Molecular studies. We offer DNA extraction and RNA extraction as a triage option for possible molecular studies. Molecular markers are playing an increasingly important role in diagnosis of hematologic disorders and management of acute leukemias. These markers define prognostic categories in acute leukemias, which can determine treatment course (e.g. consolidation versus bone marrow transplantation in first remission), and can also be used for minimal residual disease monitoring. However, the menu of recognized markers is ever increasing and it is not always clear which markers will be relevant for a particular leukemic case until the cytogenetic results are known. Our approach in general has been to wait for results of chromosome analysis and any relevant FISH studies before proceeding with molecular testing. That way, we have a better idea which molecular tests will be necessary for clinical management based on algorithms established in our institution. For example, if chromosome analysis of a new acute myeloid leukemia shows an inversion 16, than we can go back to the extracted DNA held in reserve and test for KIT for prognosis and to the RNA to test for the fusion transcript CBFB-MYH11 to verify amplifiability for monitoring. But if chromosome analysis shows a complicated karyotype that stratifies the patient as high risk, molecular testing would not alter prognosis.

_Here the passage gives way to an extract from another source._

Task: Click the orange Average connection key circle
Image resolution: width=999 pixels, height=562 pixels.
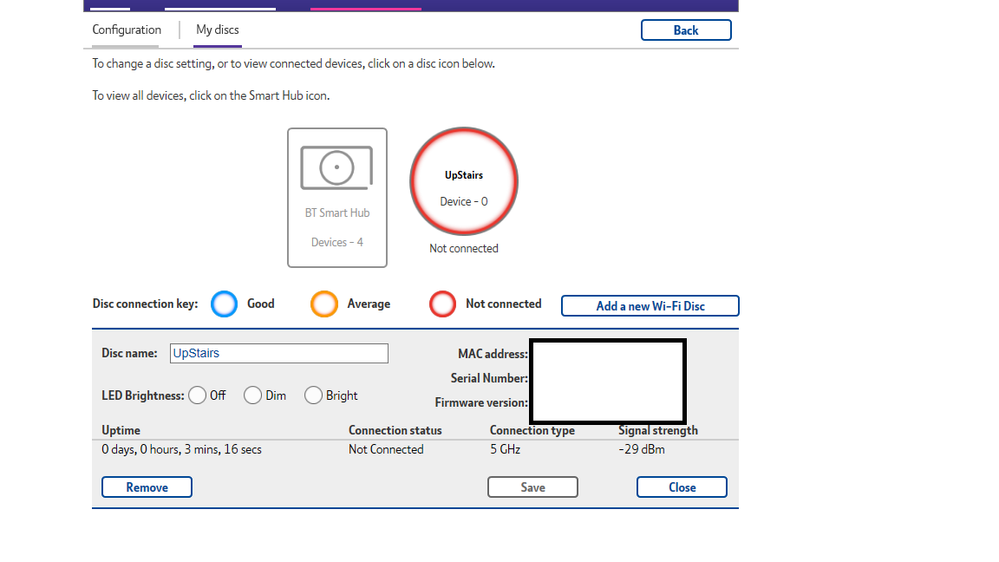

Our main reference laboratory has agreed to store the extracted DNA and RNA indefinitely (at least for now, this may change with storage requirements). Our other reference laboratory will store these samples for three weeks, which is typically sufficient time to determine which molecular studies are indicated. An advantage to the long-term storage provided by our main reference laboratory is that the diagnostic sample is always available to confirm the validity of a test for monitoring, particularly as new tests become available.

We began offering these triage options about two years ago. Since implementing these options, we have seen a significant shift in ordering patterns. The standard order set previously included flow cytometry and cytogenetic studies with or without FISH. Most bone marrow evaluations for primary diagnosis now come with pathologist-discretion orders for cytogenetic studies, and hold flow is ordered more frequently than before. Other pathologists in our system have started to offer these triage options and they, too, are starting to see this trend. Using this framework and with input from our oncologists and reference laboratory, we have also been able to develop a cost-effective algorithmic approach to acute leukemia diagnosis and followup. This has been successful because of our close working relationship with our reference laboratories and because we maintain open communication with our clinicians about these cases. The clinicians see the value in our triaging these cases and trust that we will order the appropriate testing and/or give them the option to order additional tests that may be needed for their evaluation.